Por las tardes cuando regreso del trabajo, me siento en los bancos del patio de Protocolo, se llama así al lugar donde se encuentran las viviendas de las personas extranjeras que trabajan en los campamentos.
Es el momento que más me gusta del día, cae la tarde ya, pero aún se busca el lado de la sombra, el silencio se puede escuchar y, si el viento es benévolo y no sopla el siroco, todo el conjunto pudiera decirse que predispone a la calma.
A esas horas Mohamed el Shivani, está regando los arbolitos y los minihuertos que un cooperante que sabe de esto ha intentado reproducir en los huecos de los árboles que no llegaron a crecer, y donde se pueden ver ya matas pequeñas con tomates, acelgas, cebollas, zanahorias, etc.
Sentado en un banco, el Shivani mira lo único verde que existe en muchos metros a la redonda y siempre dice “¡qué bonito!”, con ese acento que no puedo transcribir pero que suena especial, porque habla castellano con dificultad, pero eso si cabe, aumenta su encanto, y con esa forma tan suya, te explica cosas.
Ayer, como otras tardes, me senté con él y después de los consabidos saludos, más largos cuanta más es la cercanía, y después de saber que su familia y la mía están bien, que también el trabajo nos iba bien gracias a Alá y gracias a Dios, para no ofender ni a uno ni al otro, le pregunté de qué ciudad del Sahara Occidental era. Me dijo que de Smara y al preguntarle cuantos años tenía cuando tuvo que huir de allí por la invasión marroquí y mauritana, me contestó que unos 30, aunque esto de la edad aquí siempre es orientativo.
Y le seguí preguntando cómo salieron, con quién vino, como fue el camino…
A medida que me respondía se le cambiaba la cara, porque los sentimientos cuando se expresan con palabras en un idioma que no es el tuyo cuestan mucho más. Me contó que salió de Smara con su mamá y su hermana, que no recuerda bien los días que estuvieron andando, entre 7-8, hasta que llegaron a Rabouni (donde estamos ahora).

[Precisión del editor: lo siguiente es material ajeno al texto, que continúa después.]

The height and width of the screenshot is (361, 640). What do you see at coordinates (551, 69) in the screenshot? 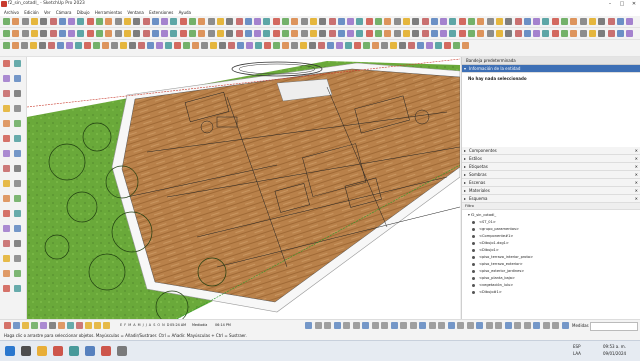
I see `entity-info-header: ▾ Información de la entidad` at bounding box center [551, 69].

Se emociona cuando vuelve la vista atrás y dice que fue muy duro, que sólo el recuerdo duele, que sus ojos nunca olvidaran lo que vieron en ese caminar por el desierto. Me cuenta como él por lo menos acompañaba a su hermana, a su madre y que era un joven fuerte, pero que entre las muchas personas que como ellos caminaban sin parar, vio a una mujer sola caminar y caminar, con un niño pequeño colgado de su cuello, otro colgado de su espalda y una niña de unos 4 años cogida de su mano. Y cómo día a día avanzaban sin casi hablar, sin casi comer, sin apenas agua, sólo algunos tenían un poco de harina. Se lleva la mano a los ojos y moviendo la cabeza de un lado a otro me dice “estos ojos nunca olvidaran esa imagen de gran pena”.
Al preguntarle si la vio llegar, me dijo, que sí, que llegó “esa madre tan cargada, tan cansada, tan triste y esa niña que no se soltaba de su mano llorando y que ¡ya ni lloraba! llegaron”.
No supo más de ellas, porque a medida que llegaban a Rabouni les iban distribuyendo y él sólo estuvo allí 24 horas, dejó a su mamá, a su hermana, las cosas que llevaron consigo y se volvió andando por el mismo camino, hasta los alrededores de Smara, donde pasó a luchar para defender lo que les acababan de arrebatar. Sin embargo, comenta que allí se estaba mejor que en el campamento en el que dejó a su familia, porque al menos ellos tenían agua, que es el todo, y que también tenían la harina para hacer el pan en la arena y si la lucha se ponía fea, conocían donde esconderse, donde esperar su ocasión.
Mientras fija la vista en algún punto lejano, se le escapaba un murmullo con un “¡aquello fue muy duro!” y vuelve la mirada al agua que poco a poco va empapando esa tierra rojiza, que a pesar de tener un aspecto cuarteado y ser mala, sirve de sustento a la acacia, a la moringa, y a alguna que otra verdura recién plantada.
Y viéndolo así, sigo sentada a su lado, respetando su momento.
Rabouni, 12 de mayo de 2014.
María Elena del Cacho
Coordinadora del proyecto del laboratorio de producción de medicamentos esenciales de medicusmundi Catalunya en los campamentos saharauís de Tindouf.